(Stored records)

--------------------------------------------------

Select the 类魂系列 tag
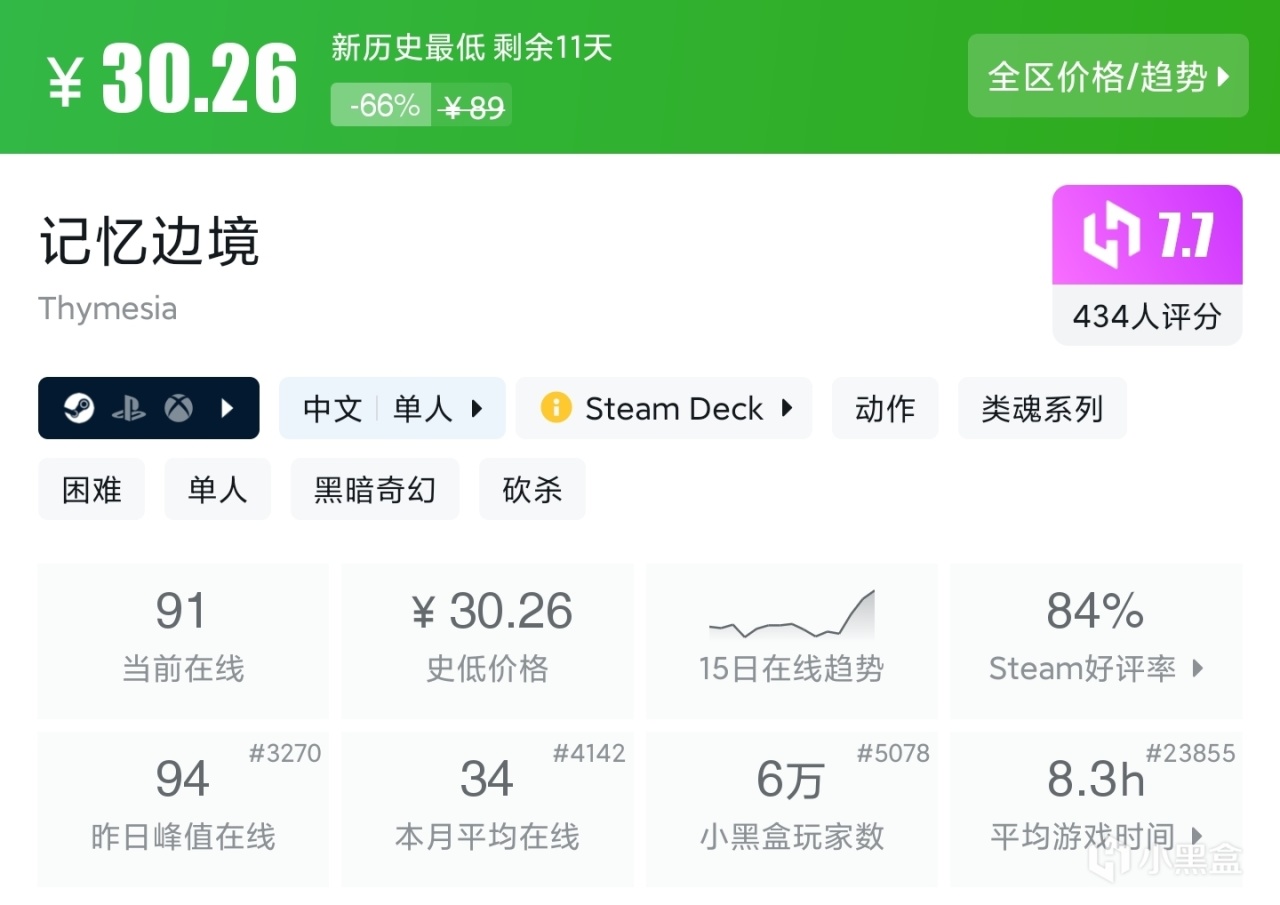The image size is (1280, 905). [x=1042, y=408]
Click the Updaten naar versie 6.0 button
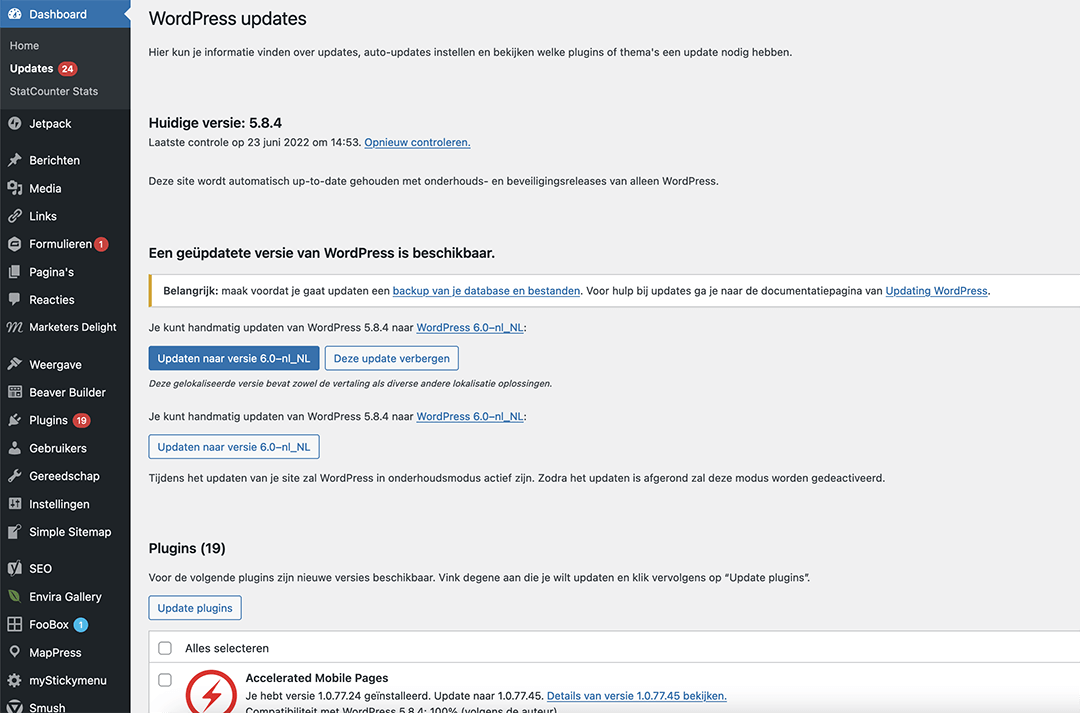The height and width of the screenshot is (713, 1080). click(x=233, y=357)
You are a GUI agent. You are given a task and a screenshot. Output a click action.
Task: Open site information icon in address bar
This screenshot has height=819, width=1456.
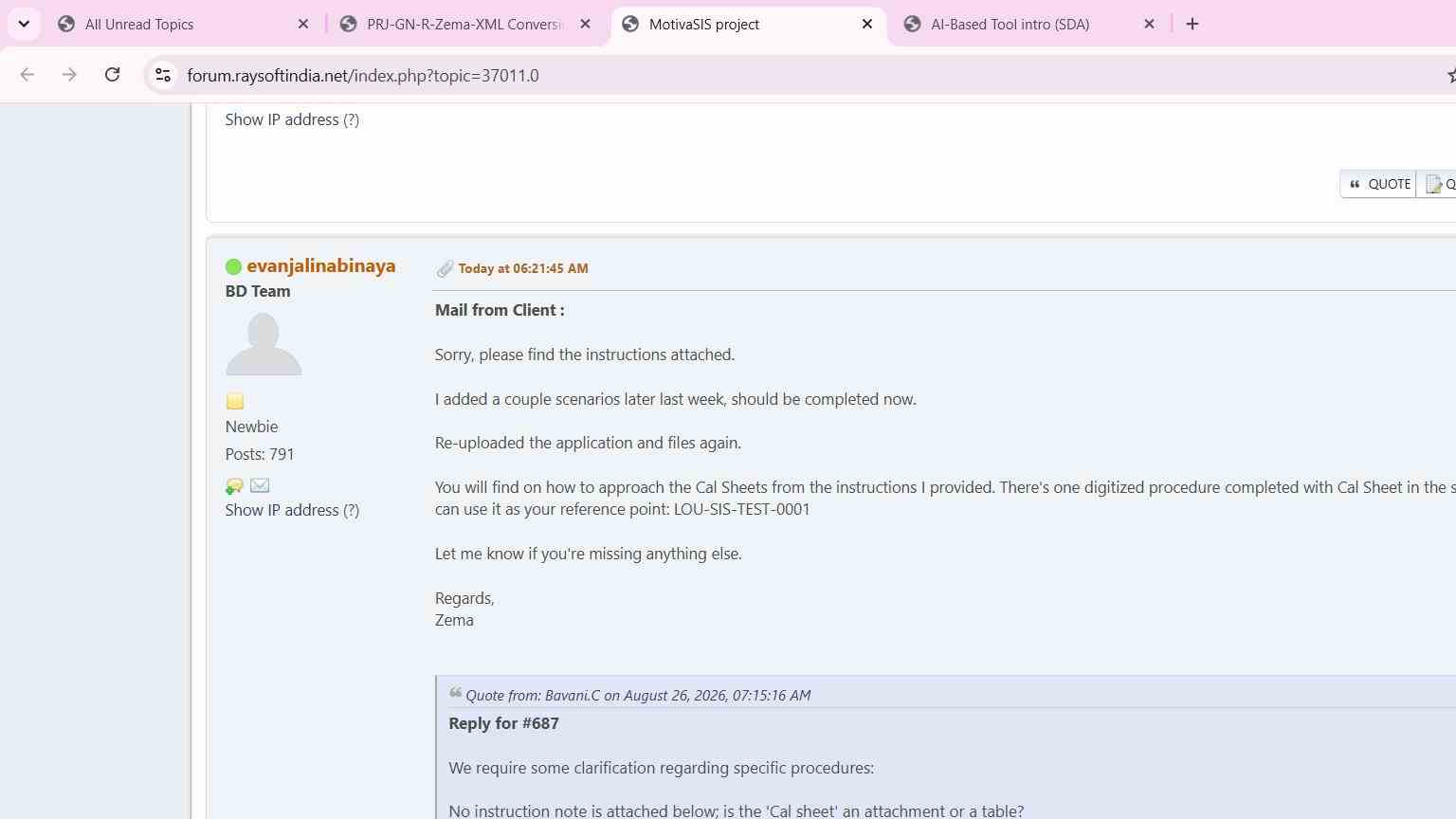tap(163, 75)
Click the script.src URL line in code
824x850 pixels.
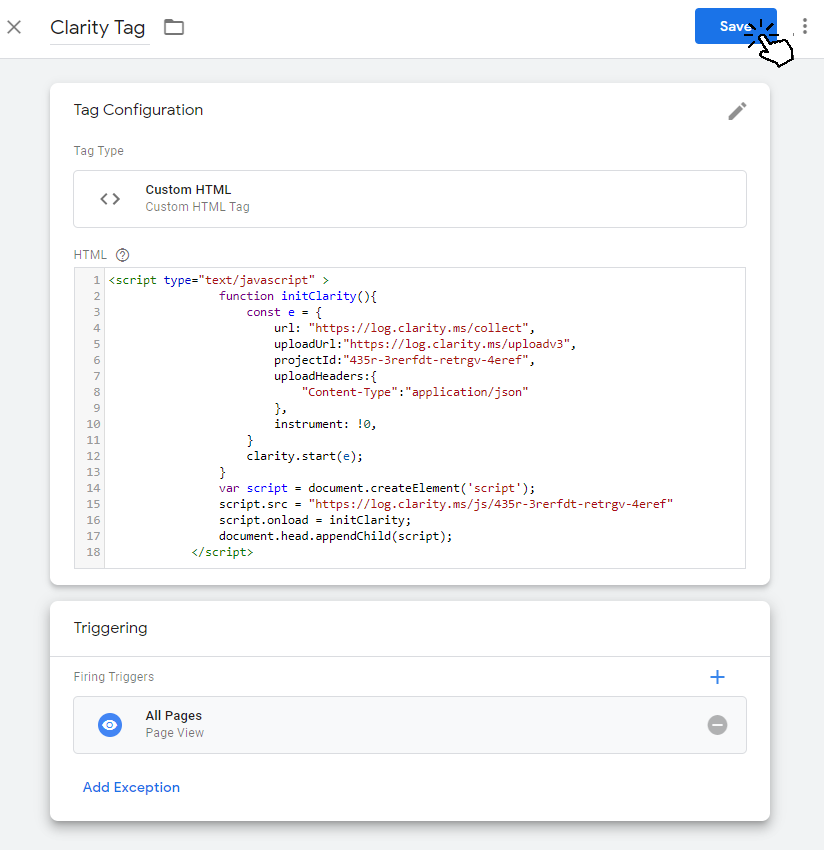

--------------------------------------------------

*What the exercise asks*.
Once the line holding "Click the Updaten naar versie 6.0 button" is found, copy it and each later line exactly through the end of the data, leaving out the pictures.

*Problem solution*.
Click the Updaten naar versie 6.0 button
The height and width of the screenshot is (713, 1080). click(x=233, y=357)
You are a GUI agent. You are given a task and a screenshot. Output a click action.
Task: Open site information icon in address bar
This screenshot has height=819, width=1456.
tap(163, 75)
Click the script.src URL line in code
824x850 pixels.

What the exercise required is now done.